El presidente Mauricio Macri creó por decreto un régimen para funcionarios jerárquicos que le confiere estabilidad a los directores generales por cinco años. Además establece que para removerlos, el Estado debe pagar una indemnización equivalente a los sueldos del tiempo que resta para completar ese plazo de cinco años. Desde ATE Capital y los abogados del Estado cuestionaron la decisión, que se toma a catorce días de dejar el Gobierno, y que -según advirtieron- busca perpetuar a funcionarios propios en la gestión de Alberto Fernández o, en caso contrario, proveerles indemnizaciones pagadas por el Estado de decenas de millones de pesos.
El decreto 788/19 , firmado por Macri, por el jefe de Gabinete, Marcos Peña, y por el ministro de Trabajo y Producción, Dante Sica, hace una reconversión tardía sobre la línea que venía sosteniendo el actual gobierno. Tardíamente, ahora llama a defender los derechos de los trabajadores estatales. Aunque en este caso se preocupa por el escalafón de gerencias. De promover los despidos masivos al comienzo de su Gobierno y cuestionar a quienes se resistían a quedar sin trabajo como «ñoquis» o «grasa militante», Macri pasa al final de su mandato a crear un sistema para que los cargos jerárquicos del Estado tengan estabilidad.
Concretamente, lo que establece el decreto en sus anexos es que se crea el «Régimen de Alta Dirección Pública», que incluye a directores generales, nacionales o equivalentes, directores y coordinadores.
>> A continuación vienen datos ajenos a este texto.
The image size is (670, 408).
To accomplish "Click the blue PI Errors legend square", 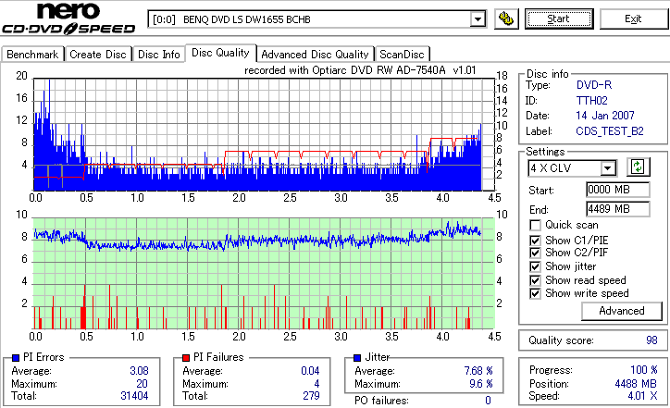I will pyautogui.click(x=17, y=358).
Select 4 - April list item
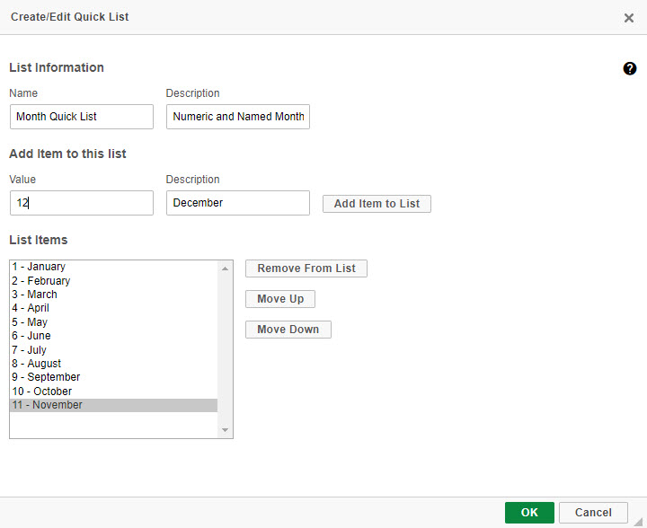647x528 pixels. pos(113,308)
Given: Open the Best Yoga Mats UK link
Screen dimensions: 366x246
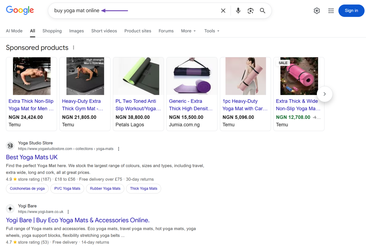Looking at the screenshot, I should pos(31,157).
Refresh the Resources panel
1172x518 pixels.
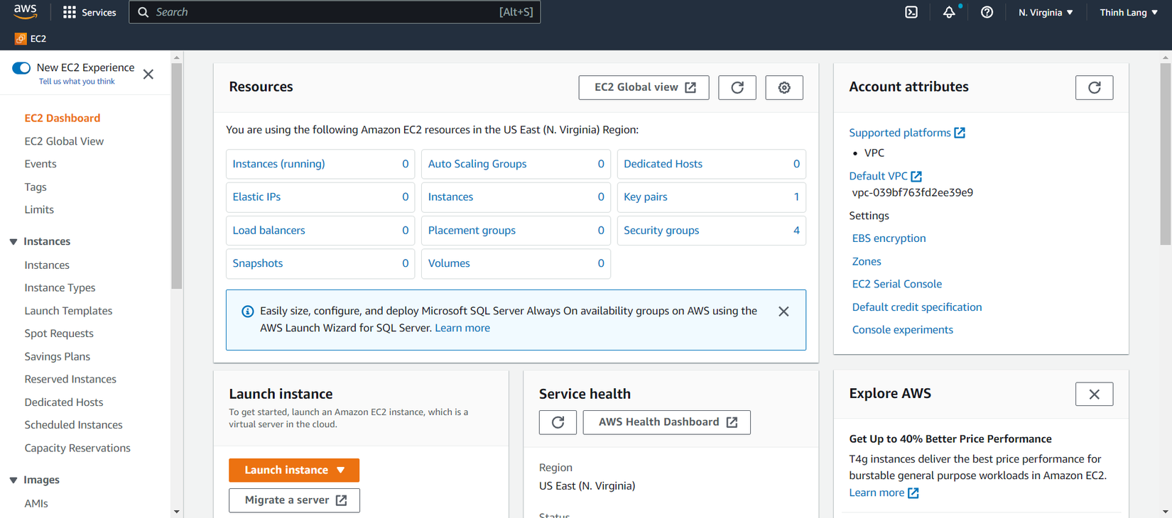(737, 87)
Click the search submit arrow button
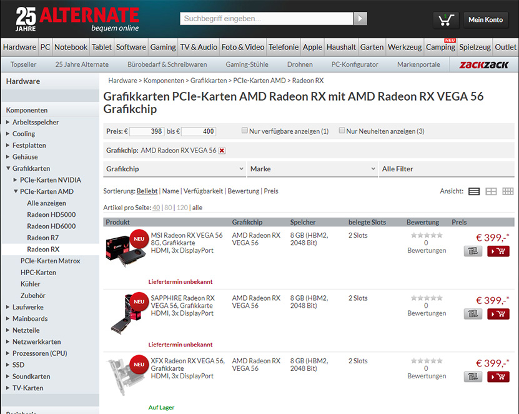The width and height of the screenshot is (519, 414). point(360,19)
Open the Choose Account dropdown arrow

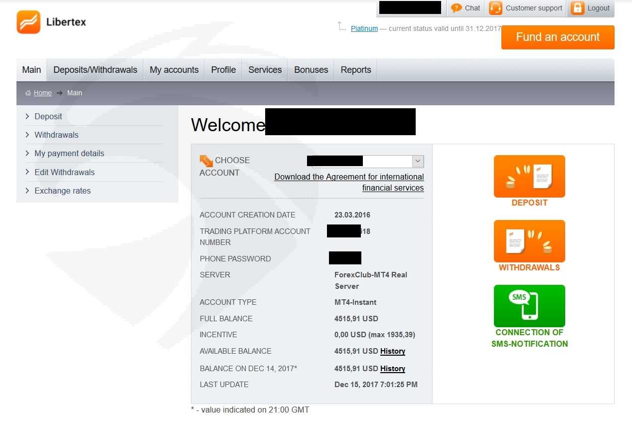tap(418, 161)
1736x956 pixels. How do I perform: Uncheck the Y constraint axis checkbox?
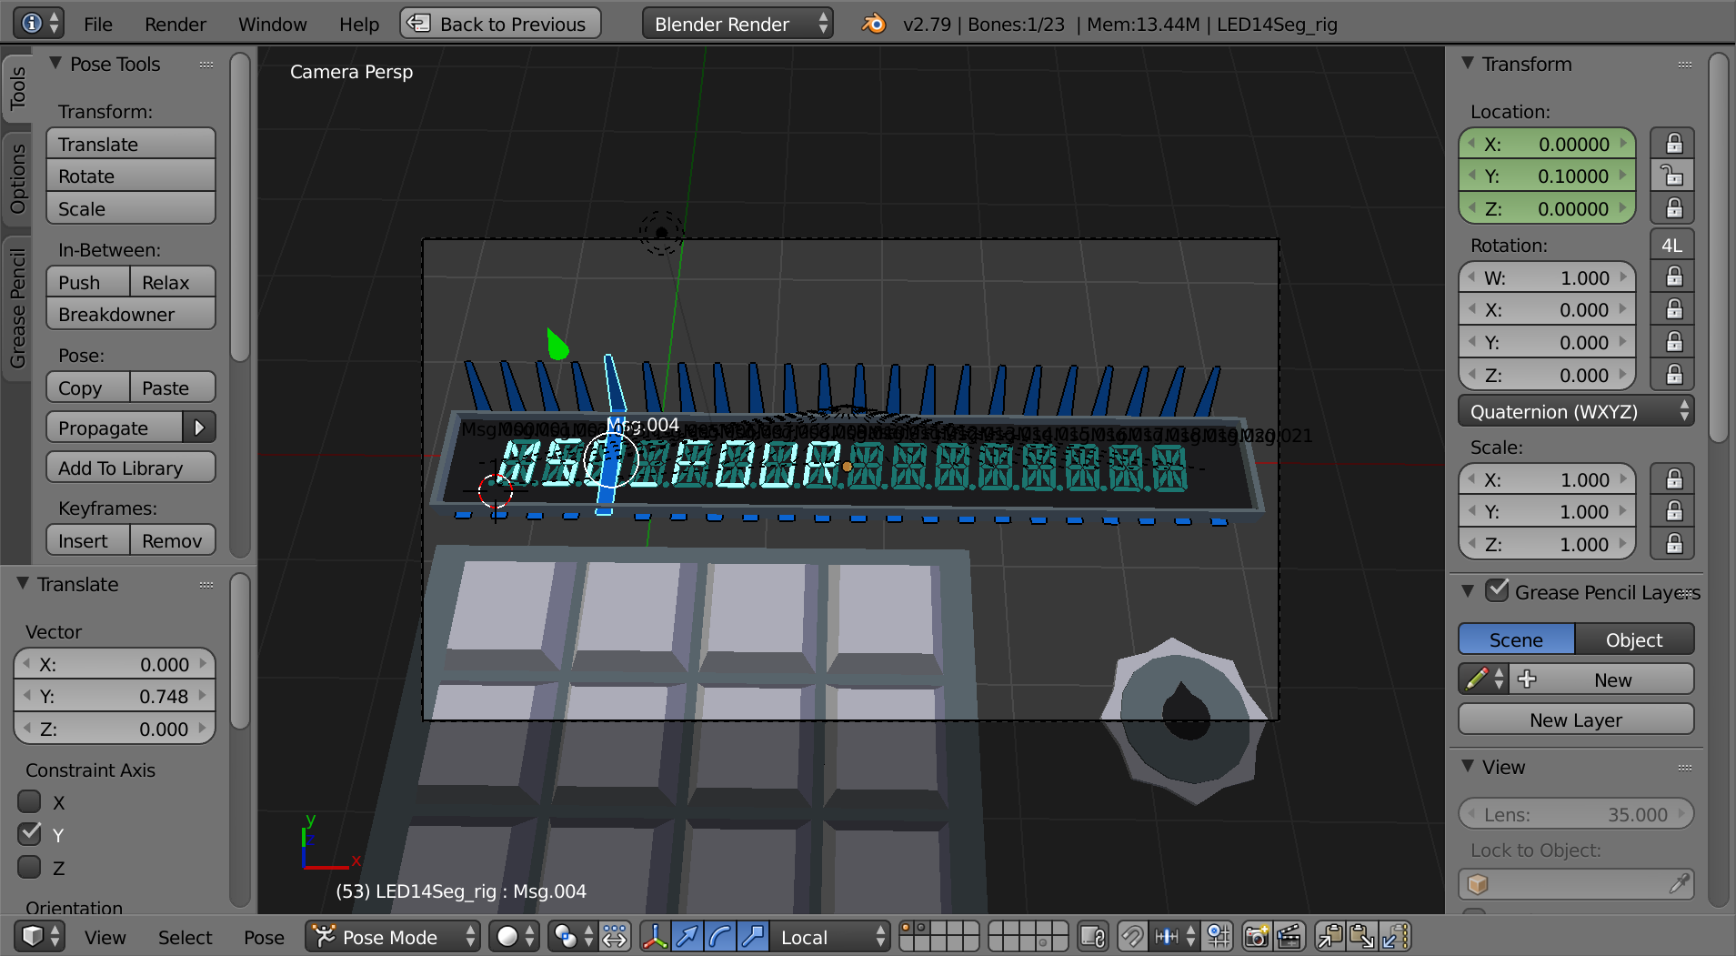(30, 834)
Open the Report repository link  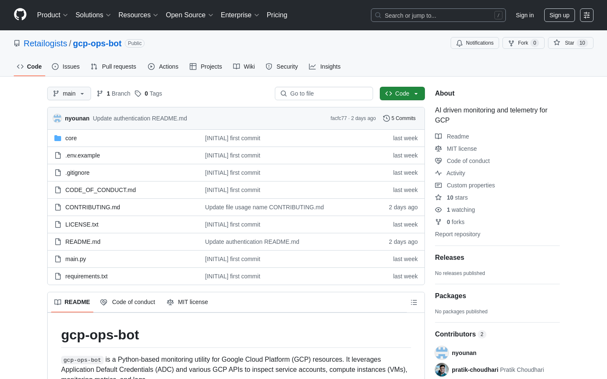click(457, 234)
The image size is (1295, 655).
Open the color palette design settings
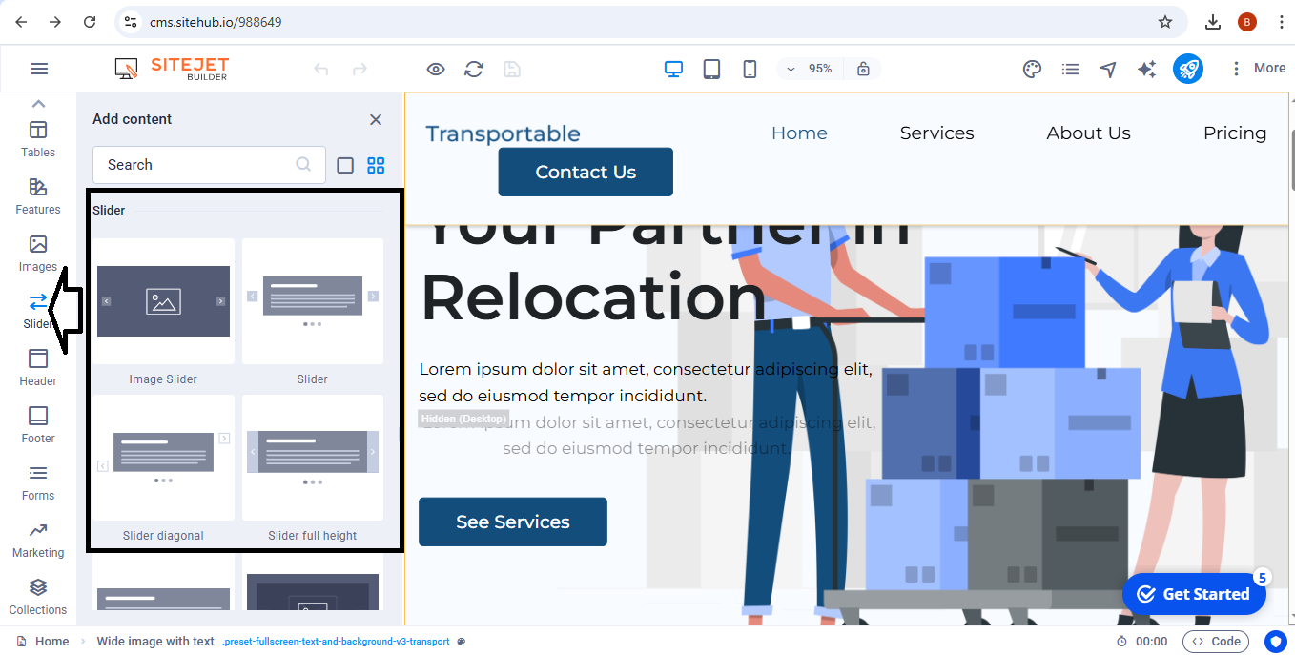(x=1032, y=69)
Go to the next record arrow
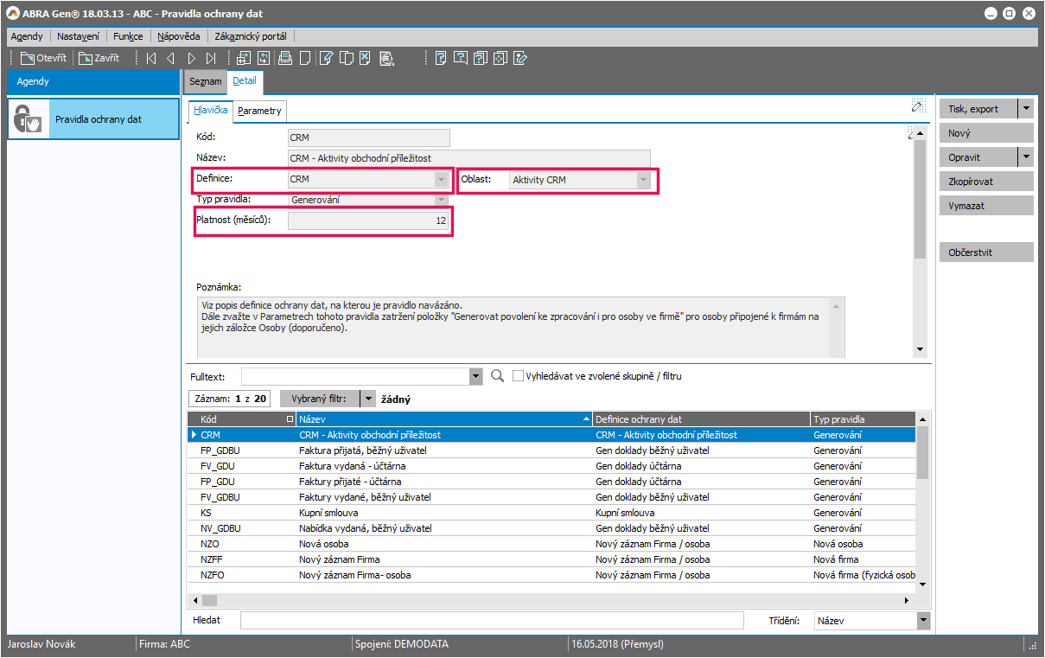1045x658 pixels. (x=191, y=59)
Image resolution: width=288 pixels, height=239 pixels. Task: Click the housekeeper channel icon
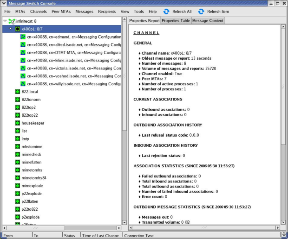pos(17,123)
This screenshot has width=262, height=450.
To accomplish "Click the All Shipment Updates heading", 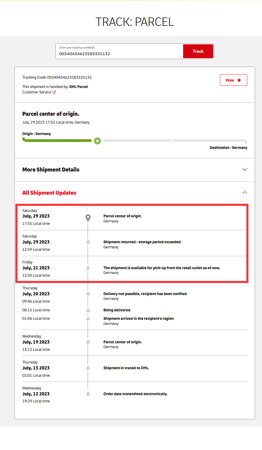I will 49,193.
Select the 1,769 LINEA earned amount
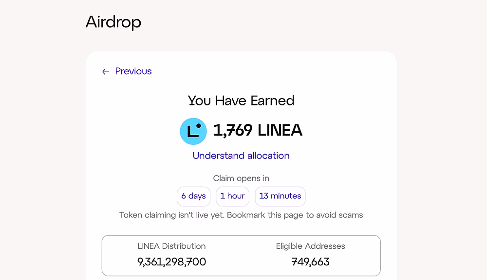Image resolution: width=487 pixels, height=280 pixels. [x=258, y=130]
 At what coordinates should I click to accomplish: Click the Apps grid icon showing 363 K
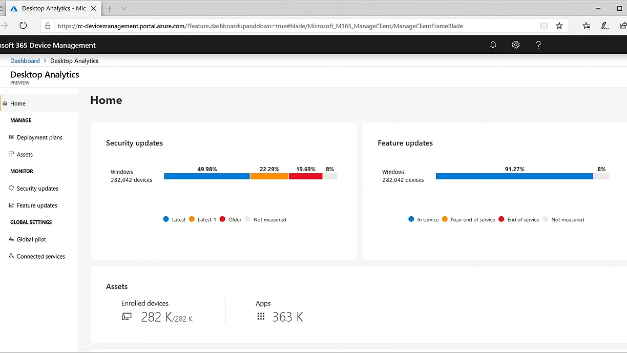tap(261, 316)
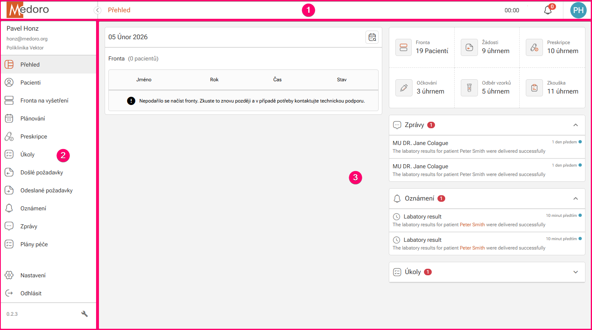Open the Očkování vaccination icon tile

[x=404, y=87]
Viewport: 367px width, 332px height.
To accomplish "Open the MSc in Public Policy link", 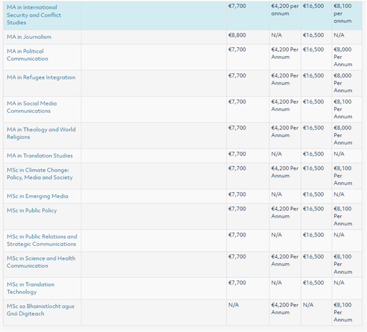I will click(31, 210).
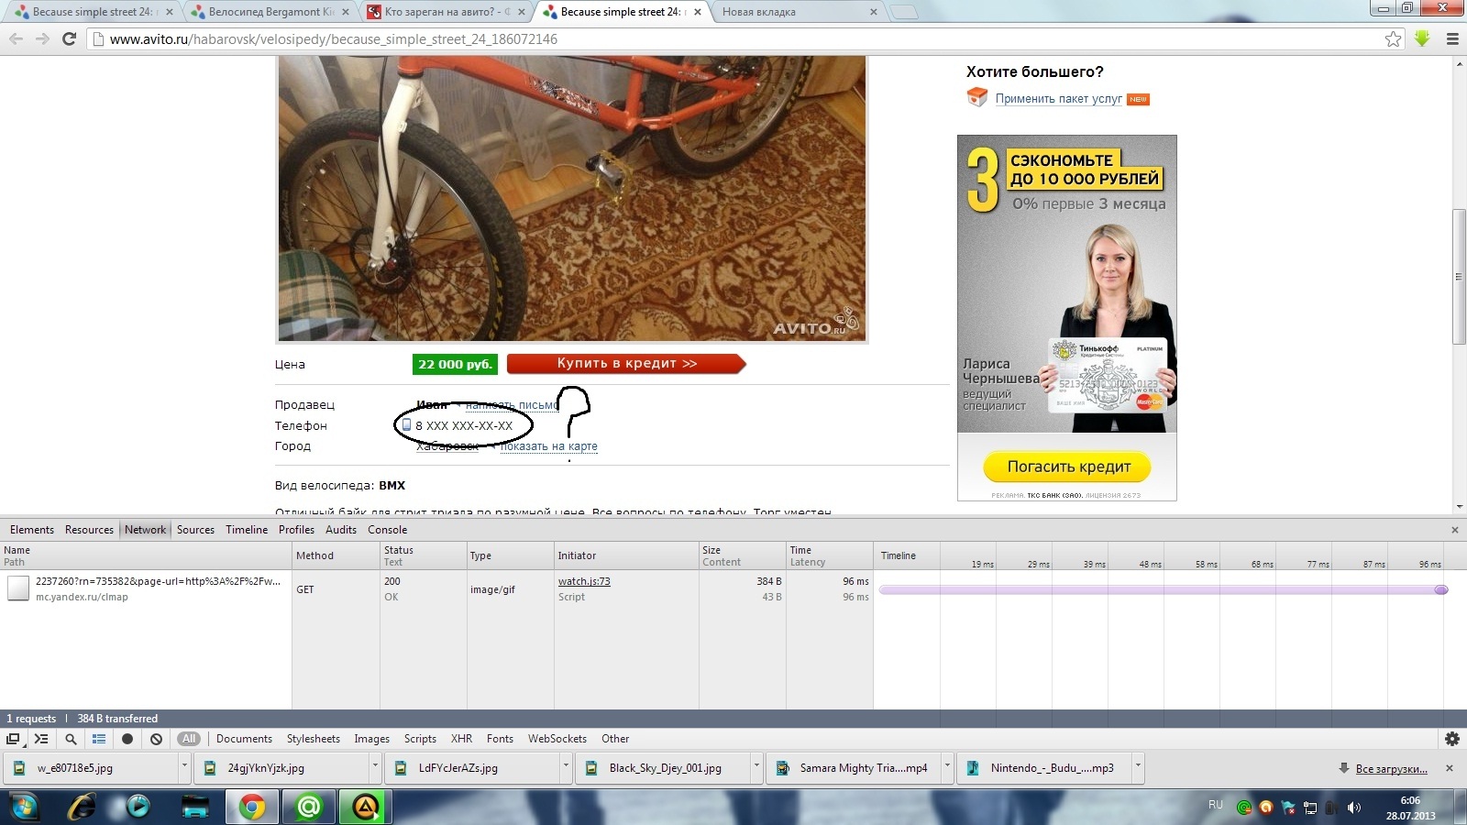Image resolution: width=1467 pixels, height=825 pixels.
Task: Open DevTools settings gear
Action: click(1451, 739)
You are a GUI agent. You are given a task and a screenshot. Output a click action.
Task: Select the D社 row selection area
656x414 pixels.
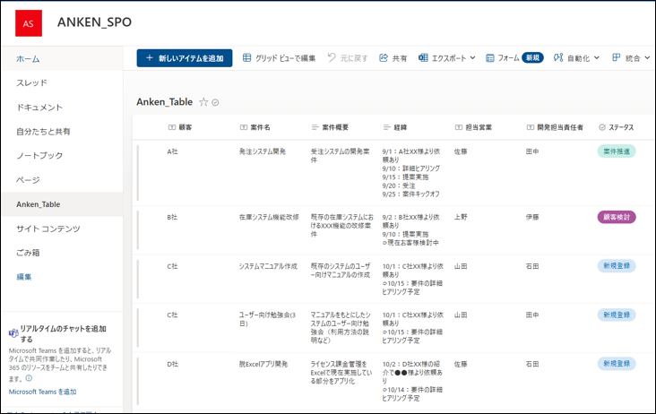[138, 381]
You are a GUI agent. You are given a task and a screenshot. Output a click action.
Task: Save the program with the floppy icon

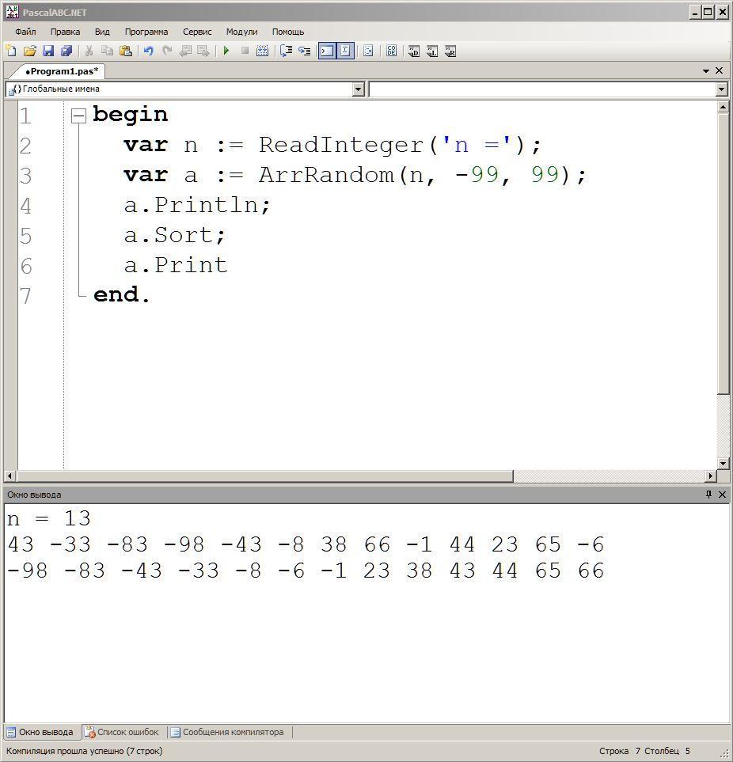click(48, 51)
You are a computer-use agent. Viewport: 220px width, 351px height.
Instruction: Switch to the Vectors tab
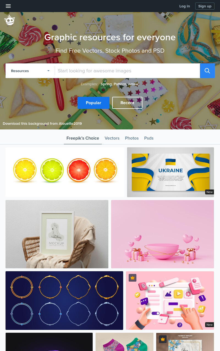tap(112, 138)
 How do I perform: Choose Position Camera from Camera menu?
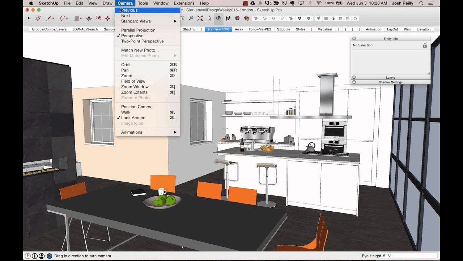(137, 107)
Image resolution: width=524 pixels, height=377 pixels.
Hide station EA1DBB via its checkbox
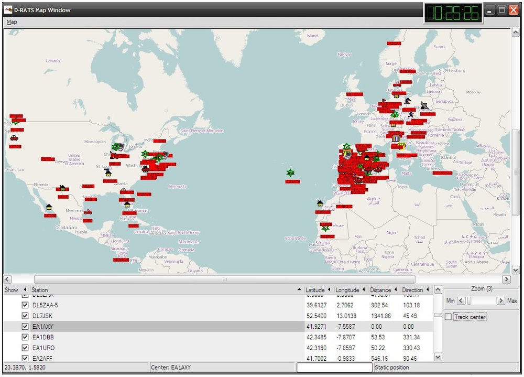tap(25, 337)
Todos pasan a tener estabilidad por cinco años. Y, en caso de que se los remueva, el Estado deberá pagar el equivalente a los sueldos por lo que resta de esos cinco años. Exactamente lo opuesto a lo que exigía el macrismo al llegar al gobierno, cuando funcionarios como Hernán Lombardi reclamaban que nadie pidiera una indemnización y amenazaba con escraches públicos a los que lo hacían.
Para dar un ejemplo, en el caso de un director general que estuviera en el rango más bajo (inicial), la indemnización podría superar los 10 millones de pesos si ingresó este último año. Para esto, el decreto homologa un acta acuerdo que fue convalidada por UPCN y rechazada por ATE. Desde el Gobierno negaron que el decreto permita la permanencia de sus funcionarios y sostuvieron que «promueve un sistema de concursos más transparente». Desde UPCN también negaron ante este diario que el decreto implique un amparo a funcionarios macristas.
La iniciativa fue cuestionada desde ATE que, en todas las instancias de negociación colectiva, se opuso a la creación de este régimen de cargos jerárquicos. El secretario gremial de ATE Capital, Luciano Fernández, advirtió que «a catorce días de terminar su mandato, Mauricio Macri continúa su tarea de condicionar y dejar un campo minado a Alberto Fernández».